**SET EXERCISE**
Could you print all of the records below verbatim, without changing a single character?

**THE DATA**
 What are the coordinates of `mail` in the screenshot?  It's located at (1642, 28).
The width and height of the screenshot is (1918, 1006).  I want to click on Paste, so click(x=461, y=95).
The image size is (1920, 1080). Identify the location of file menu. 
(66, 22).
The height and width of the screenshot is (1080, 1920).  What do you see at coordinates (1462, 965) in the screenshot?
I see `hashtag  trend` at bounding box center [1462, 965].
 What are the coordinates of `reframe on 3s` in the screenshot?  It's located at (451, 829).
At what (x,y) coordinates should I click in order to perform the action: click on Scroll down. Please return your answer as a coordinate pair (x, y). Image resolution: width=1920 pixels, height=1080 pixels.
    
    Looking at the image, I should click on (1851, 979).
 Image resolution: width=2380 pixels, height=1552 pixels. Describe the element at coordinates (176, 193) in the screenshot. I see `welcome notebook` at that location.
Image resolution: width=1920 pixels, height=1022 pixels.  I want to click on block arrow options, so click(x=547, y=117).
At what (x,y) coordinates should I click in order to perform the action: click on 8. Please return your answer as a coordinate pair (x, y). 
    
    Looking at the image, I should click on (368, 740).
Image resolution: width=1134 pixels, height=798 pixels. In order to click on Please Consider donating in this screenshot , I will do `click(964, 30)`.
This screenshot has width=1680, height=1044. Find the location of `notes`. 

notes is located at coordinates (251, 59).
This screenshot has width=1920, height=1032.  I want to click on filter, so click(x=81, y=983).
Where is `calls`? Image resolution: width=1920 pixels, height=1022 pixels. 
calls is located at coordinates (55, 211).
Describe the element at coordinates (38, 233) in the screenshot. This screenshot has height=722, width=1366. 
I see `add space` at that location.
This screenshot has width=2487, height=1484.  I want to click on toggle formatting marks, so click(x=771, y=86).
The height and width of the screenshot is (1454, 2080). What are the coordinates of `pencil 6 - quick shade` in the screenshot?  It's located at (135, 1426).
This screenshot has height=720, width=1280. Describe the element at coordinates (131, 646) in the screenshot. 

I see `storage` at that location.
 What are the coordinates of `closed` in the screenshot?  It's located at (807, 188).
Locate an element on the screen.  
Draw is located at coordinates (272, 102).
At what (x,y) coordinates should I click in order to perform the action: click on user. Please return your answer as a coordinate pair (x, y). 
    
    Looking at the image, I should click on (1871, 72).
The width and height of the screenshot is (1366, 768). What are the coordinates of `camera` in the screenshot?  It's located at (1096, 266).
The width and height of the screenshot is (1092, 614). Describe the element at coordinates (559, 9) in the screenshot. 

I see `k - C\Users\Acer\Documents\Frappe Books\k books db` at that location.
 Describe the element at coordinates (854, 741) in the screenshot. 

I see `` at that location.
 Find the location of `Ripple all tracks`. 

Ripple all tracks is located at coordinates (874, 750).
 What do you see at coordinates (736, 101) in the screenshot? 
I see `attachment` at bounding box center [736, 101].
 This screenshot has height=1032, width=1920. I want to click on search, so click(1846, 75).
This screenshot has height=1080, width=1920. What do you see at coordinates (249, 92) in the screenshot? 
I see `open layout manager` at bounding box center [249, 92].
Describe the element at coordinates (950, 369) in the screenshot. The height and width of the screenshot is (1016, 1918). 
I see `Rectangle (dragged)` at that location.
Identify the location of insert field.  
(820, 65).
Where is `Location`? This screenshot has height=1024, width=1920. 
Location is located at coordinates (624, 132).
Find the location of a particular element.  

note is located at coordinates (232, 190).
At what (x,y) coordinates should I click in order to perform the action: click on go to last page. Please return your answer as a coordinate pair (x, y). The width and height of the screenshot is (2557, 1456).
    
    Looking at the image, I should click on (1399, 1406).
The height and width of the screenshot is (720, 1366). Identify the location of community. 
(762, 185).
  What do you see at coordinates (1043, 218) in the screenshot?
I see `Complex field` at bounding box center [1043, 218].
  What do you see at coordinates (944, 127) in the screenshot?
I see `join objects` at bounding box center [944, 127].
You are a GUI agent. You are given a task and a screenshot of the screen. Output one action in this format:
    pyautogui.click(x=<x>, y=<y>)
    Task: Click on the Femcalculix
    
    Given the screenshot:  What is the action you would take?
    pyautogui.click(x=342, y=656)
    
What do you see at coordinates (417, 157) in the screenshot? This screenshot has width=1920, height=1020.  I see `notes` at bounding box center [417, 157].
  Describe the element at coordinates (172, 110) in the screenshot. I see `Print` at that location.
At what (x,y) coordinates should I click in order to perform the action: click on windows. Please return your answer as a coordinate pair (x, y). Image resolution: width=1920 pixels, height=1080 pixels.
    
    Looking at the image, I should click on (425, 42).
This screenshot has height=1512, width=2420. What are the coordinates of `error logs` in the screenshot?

**RESULT FOR THIS TASK**
 What are the coordinates of `mail` in the screenshot?  It's located at (1642, 28).
The width and height of the screenshot is (1918, 1006).  I want to click on Paste, so click(x=461, y=95).
The image size is (1920, 1080). Identify the location of file menu. 
(66, 22).
The height and width of the screenshot is (1080, 1920).  What do you see at coordinates (1462, 965) in the screenshot?
I see `hashtag  trend` at bounding box center [1462, 965].
 What are the coordinates of `reframe on 3s` in the screenshot?  It's located at (451, 829).
At what (x,y) coordinates should I click in order to perform the action: click on Scroll down. Please return your answer as a coordinate pair (x, y). Image resolution: width=1920 pixels, height=1080 pixels.
    
    Looking at the image, I should click on (1851, 979).
 Image resolution: width=2380 pixels, height=1552 pixels. Describe the element at coordinates (176, 193) in the screenshot. I see `welcome notebook` at that location.
Image resolution: width=1920 pixels, height=1022 pixels.  I want to click on block arrow options, so click(x=547, y=117).
At what (x,y) coordinates should I click in order to perform the action: click on 8. Please return your answer as a coordinate pair (x, y). 
    
    Looking at the image, I should click on (368, 740).
Image resolution: width=1134 pixels, height=798 pixels. In order to click on Please Consider donating in this screenshot , I will do `click(964, 30)`.
This screenshot has width=1680, height=1044. Find the location of `notes`. 

notes is located at coordinates (251, 59).
This screenshot has width=1920, height=1032.  I want to click on filter, so click(x=81, y=983).
Where is `calls`? Image resolution: width=1920 pixels, height=1022 pixels. 
calls is located at coordinates (55, 211).
Describe the element at coordinates (38, 233) in the screenshot. This screenshot has height=722, width=1366. 
I see `add space` at that location.
This screenshot has width=2487, height=1484.  I want to click on toggle formatting marks, so click(x=771, y=86).
The height and width of the screenshot is (1454, 2080). What are the coordinates of `pencil 6 - quick shade` in the screenshot?  It's located at (135, 1426).
This screenshot has height=720, width=1280. Describe the element at coordinates (131, 646) in the screenshot. 

I see `storage` at that location.
 What are the coordinates of `closed` in the screenshot?  It's located at (807, 188).
Locate an element on the screen.  
Draw is located at coordinates (272, 102).
At what (x,y) coordinates should I click in order to perform the action: click on user. Please return your answer as a coordinate pair (x, y). 
    
    Looking at the image, I should click on (1871, 72).
The width and height of the screenshot is (1366, 768). What are the coordinates of `camera` in the screenshot?  It's located at (1096, 266).
The width and height of the screenshot is (1092, 614). Describe the element at coordinates (559, 9) in the screenshot. 

I see `k - C\Users\Acer\Documents\Frappe Books\k books db` at that location.
 Describe the element at coordinates (854, 741) in the screenshot. 

I see `` at that location.
 Find the location of `Ripple all tracks`. 

Ripple all tracks is located at coordinates (874, 750).
 What do you see at coordinates (736, 101) in the screenshot? 
I see `attachment` at bounding box center [736, 101].
 This screenshot has height=1032, width=1920. I want to click on search, so click(1846, 75).
This screenshot has height=1080, width=1920. What do you see at coordinates (249, 92) in the screenshot? 
I see `open layout manager` at bounding box center [249, 92].
Describe the element at coordinates (950, 369) in the screenshot. The height and width of the screenshot is (1016, 1918). 
I see `Rectangle (dragged)` at that location.
Identify the location of insert field.  
(820, 65).
Where is `Location`? This screenshot has height=1024, width=1920. 
Location is located at coordinates (624, 132).
Find the location of a particular element.  

note is located at coordinates (232, 190).
At what (x,y) coordinates should I click in order to perform the action: click on go to last page. Please return your answer as a coordinate pair (x, y). The width and height of the screenshot is (2557, 1456).
    
    Looking at the image, I should click on (1399, 1406).
The height and width of the screenshot is (720, 1366). Identify the location of community. 
(762, 185).
  What do you see at coordinates (1043, 218) in the screenshot?
I see `Complex field` at bounding box center [1043, 218].
  What do you see at coordinates (944, 127) in the screenshot?
I see `join objects` at bounding box center [944, 127].
You are a GUI agent. You are given a task and a screenshot of the screen. Output one action in this format:
    pyautogui.click(x=<x>, y=<y>)
    Task: Click on the Femcalculix
    
    Given the screenshot:  What is the action you would take?
    pyautogui.click(x=342, y=656)
    
What do you see at coordinates (417, 157) in the screenshot? This screenshot has width=1920, height=1020.  I see `notes` at bounding box center [417, 157].
  Describe the element at coordinates (172, 110) in the screenshot. I see `Print` at that location.
At what (x,y) coordinates should I click in order to perform the action: click on windows. Please return your answer as a coordinate pair (x, y). Image resolution: width=1920 pixels, height=1080 pixels.
    
    Looking at the image, I should click on (425, 42).
This screenshot has height=1512, width=2420. What are the coordinates of `error logs` in the screenshot?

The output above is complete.